Mens & samenlevingvergankelijkheid & hoop
Een verhaal over verval en onsterfelijkheid

Onkruid, kwajongens en verloedering namen bezit van het boerderijerf in Lunteren dat Ap van Beek, alias Temiste, tot zijn sterven in 2007 keurig bijhield. Alles vergaat. Treurnis alom. Of toch niet?

30 December 2023 19:57Gewijzigd op 30 December 2023 20:12
beeld RD, Anton Dommerholt
beeld RD, Anton Dommerholt

„Zo gaandeweg ontkomt men niet aan de indruk, dat in onze welgeordende, door wetten, wetjes en voorschriften geregelde en onder diploma’s doorbuigende maatschappij, langzamerhand geen plaats overblijft voor wat je het markante menstype zou kunnen noemen”, mijmerde Jac. Gazenbeek (1894-1975) in ”Vrijbuiters van de Veluwe”. Om er melancholiek aan toe te voegen: „Het is of je ze vroeger meer ontmoette, die originele typen. Al meer groeien we naar de massamens. Confectie, zou je het kunnen noemen.”

Al was Ap van Beek –zijn bijnaam was Temiste, vanwege een woord dat hij vaak zei– misschien niet een van de „ruige typen en vrijbuiters” aan wie Gazenbeek dacht, hij vertegenwoordigde wel die verdwijnende generatie. Dicht bij de natuur, met weinig tevreden, elke dag eender als de vorige. Hij woonde bij zijn zus en zwager in, op een boerderij in Lunteren. Zijn zwager had het huis uit 1930 weer geërfd van zijn vader. Nadat Temistes zus en zwager waren overleden, was hij alleen overgebleven. Hoewel hij televisie had en dus vast niet geheel wereldvreemd was, kwam hij met zijn oude Mitsubishi niet veel verder dan zijn dorp. Op bezoek ging hij wel, op vrijdagavond naar familie bijvoorbeeld. In pak.

„Een buitengewoon beste vent. Iedereen mocht ’m”, zo schetst een buurman Temiste in plat Veluws, op een woensdagochtend jaren later. „Ik denk niet dat er één was die ooit een hekel aan ’m gehad heeft.” Hij herinnert zich Temistes tachtigste verjaardag nog, vier jaar voor diens sterven in 2007. „Met de hele buurt hebben we hem opgehaald en naar de zaal in Lunteren gebracht waar hij z’n verjaardag hield. Z’n broer hield nog een rede. Hij zei: „De buurt is veel beter voor hem geweest dan wij als familie, dat hebben we vandaag gezien.””

> **BRONMATERIAAL**:
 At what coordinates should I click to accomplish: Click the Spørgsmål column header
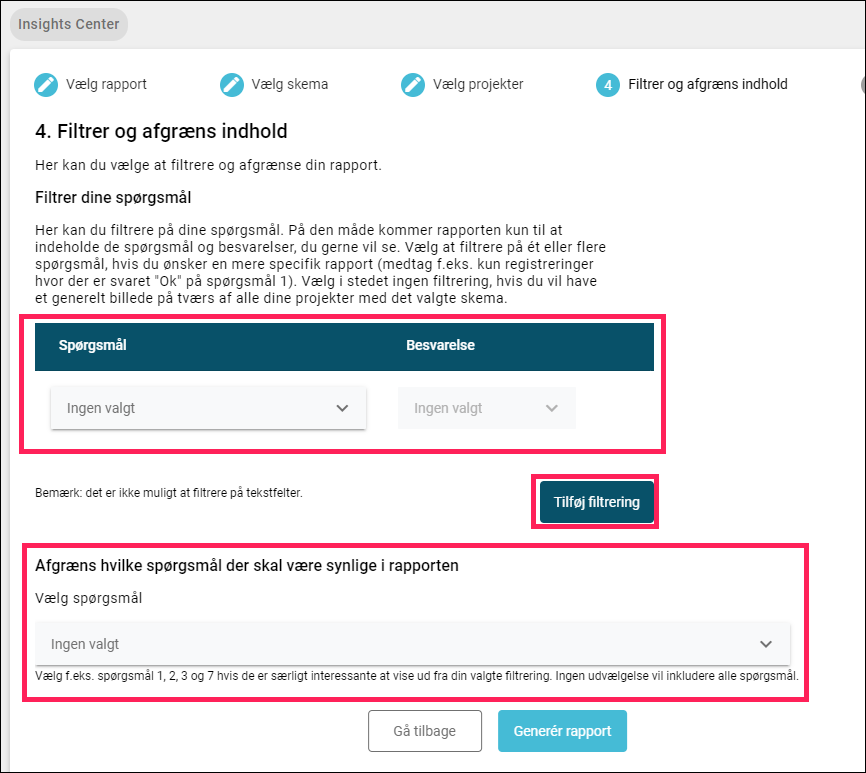(x=93, y=345)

> **OPDRACHT**: Kloppen de volgende uitspraken volgens de tekst over Temiste? Antwoord per uitspraak met ja of nee en citeer letterlijk de woorden uit de tekst die de doorslag geven. (a) Ap van Beek overleed in 2007. (b) Het huis op de boerderij in Lunteren stamt uit 1930. (c) Temiste had geen televisie.

> **ANTWOORD**:
(a) Ja: "tot zijn sterven in 2007"
(b) Ja: "Zijn zwager had het huis uit 1930 weer geërfd van zijn vader."
(c) Nee: "Hoewel hij televisie had"